Inflation, Labor Market Pose Growing Challenges to Retail
Retail sales could be lowered by reduced consumer spending if price pressure does not react quickly to the Fed’s hiking rates.
Inflation and the labor market pose challenges this year for the retail asset class, says a new report from Marcus & Millichap.
The study calls inflation, now at a near 40-year high, the largest threat to retail sales.
“The pressure on the Fed to draw down quantitative easing and begin raising interest rates has risen significantly in the past few months, and at least two increases are likely,” the authors predict.
They warn retail sales could be lowered by reduced consumer spending if price pressure does not react quickly to the Fed’s hiking rates.
Inflationary pressure will be exacerbated, Marcus & Millichap cautioned, by employers raising wages to pull retail workers off the sidelines.
Supply chain issues are another factor behind rising inflation, Marcus & Millichap’s John Chang recently said. “Basically, people want to buy more stuff than our supply chain can handle right now, so there are shortages and that means prices go up,” he said. Retail sales are up 16% over 2019 numbers, while the amount of product moved by trucks in the US is down 5.1% over the same period.

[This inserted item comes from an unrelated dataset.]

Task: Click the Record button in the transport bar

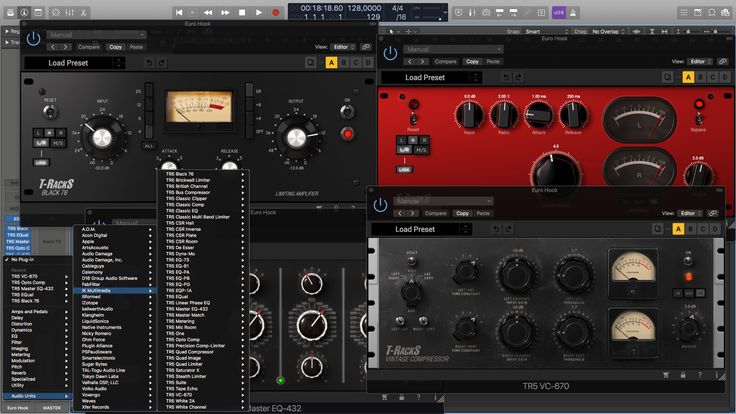Action: (276, 12)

The labor force participation rate of 61.9 percent is 250 basis points below the level prior to the pandemic with approximately 11 million jobs available across the nation, the study notes.
Looking over the past holiday shopping season, the report says core retail sales dipped 2.5 percent in December as spending that usually occurs closer to the holidays was spread over a longer period.
Factors in the decline, notes the study, were the omicron variant of COVID-19 elevated case counts, which kept more people at home and fewer commutes pulled down sales at gas stations 0.7 percent.
Despite the negative retail results in December, the study says they were up 16.5 percent from one year ago with consumers still having more than $5 trillion additional funds in savings and money market accounts.
Looking ahead, the authors say single-tenant vacancy has recovered from the downturn and should go down further this year as new business formation applications hover near all-time highs.